Work task:
Find the line containing "Detaljer (1057, 835)" in the records below. Copy exactly that line and each one after it, ending at the line containing "Hjem (60, 242)", and nothing more.

(Stored data begins)

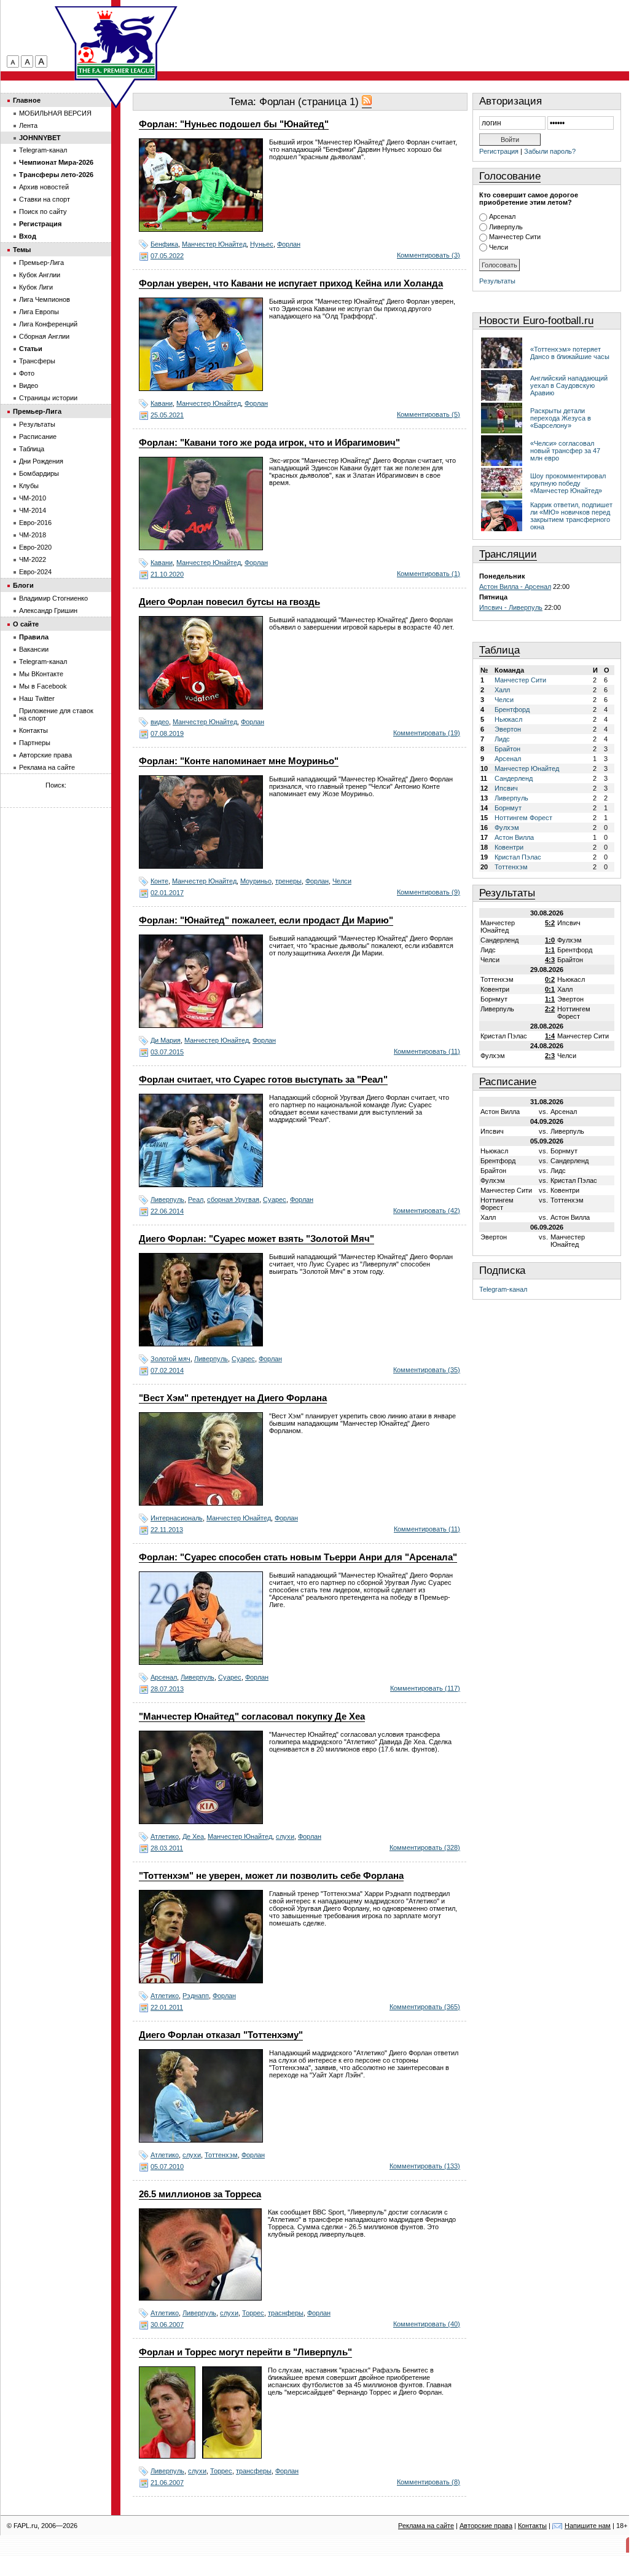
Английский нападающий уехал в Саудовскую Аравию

(Stored data ends)
(Stored data begins)

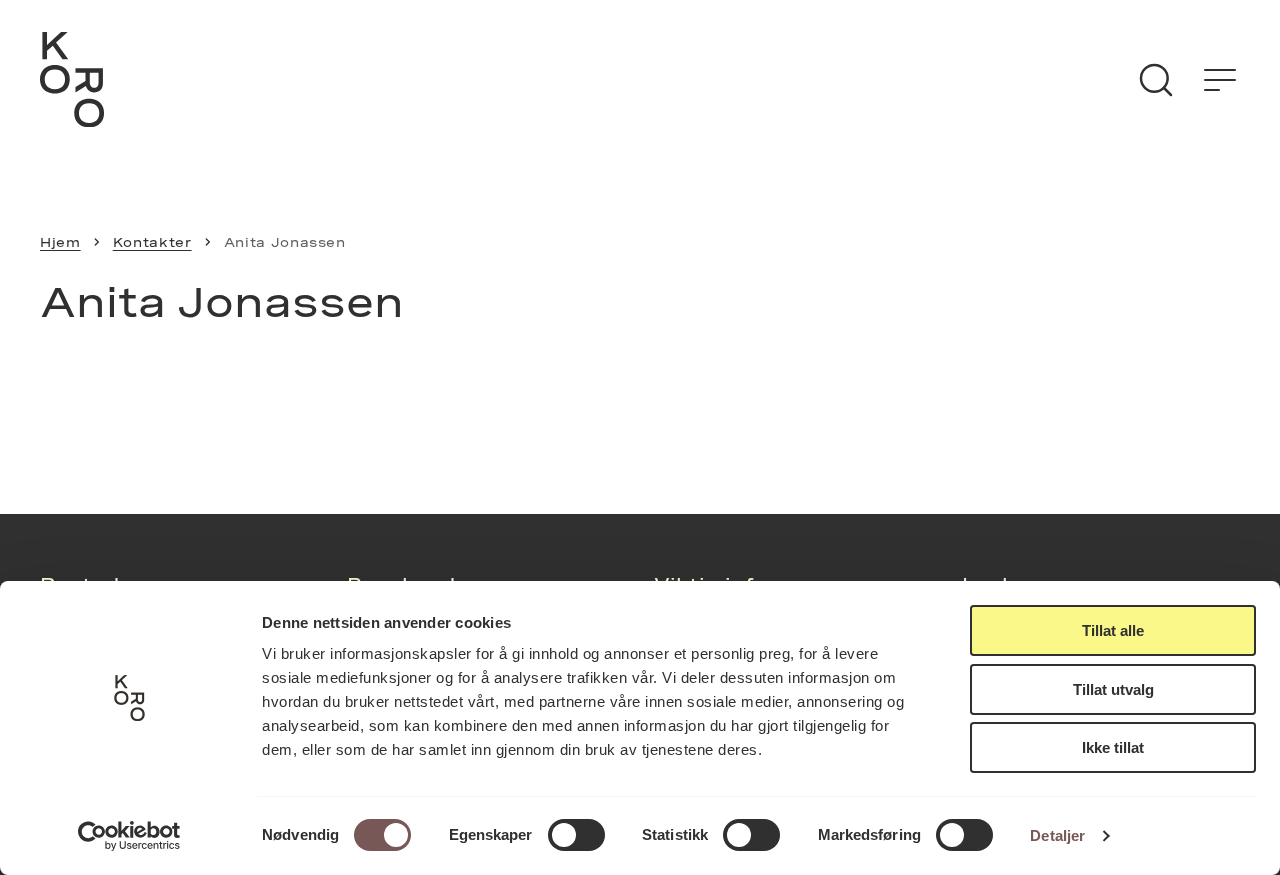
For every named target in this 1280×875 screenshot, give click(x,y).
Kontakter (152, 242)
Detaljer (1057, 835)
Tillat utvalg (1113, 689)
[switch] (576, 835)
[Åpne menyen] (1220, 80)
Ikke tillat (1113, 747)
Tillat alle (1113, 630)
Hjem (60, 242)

(Stored data ends)

Solution to this task:
Detaljer (1057, 835)
Tillat utvalg (1113, 689)
[switch] (576, 835)
[Åpne menyen] (1220, 80)
Ikke tillat (1113, 747)
Tillat alle (1113, 630)
Hjem (60, 242)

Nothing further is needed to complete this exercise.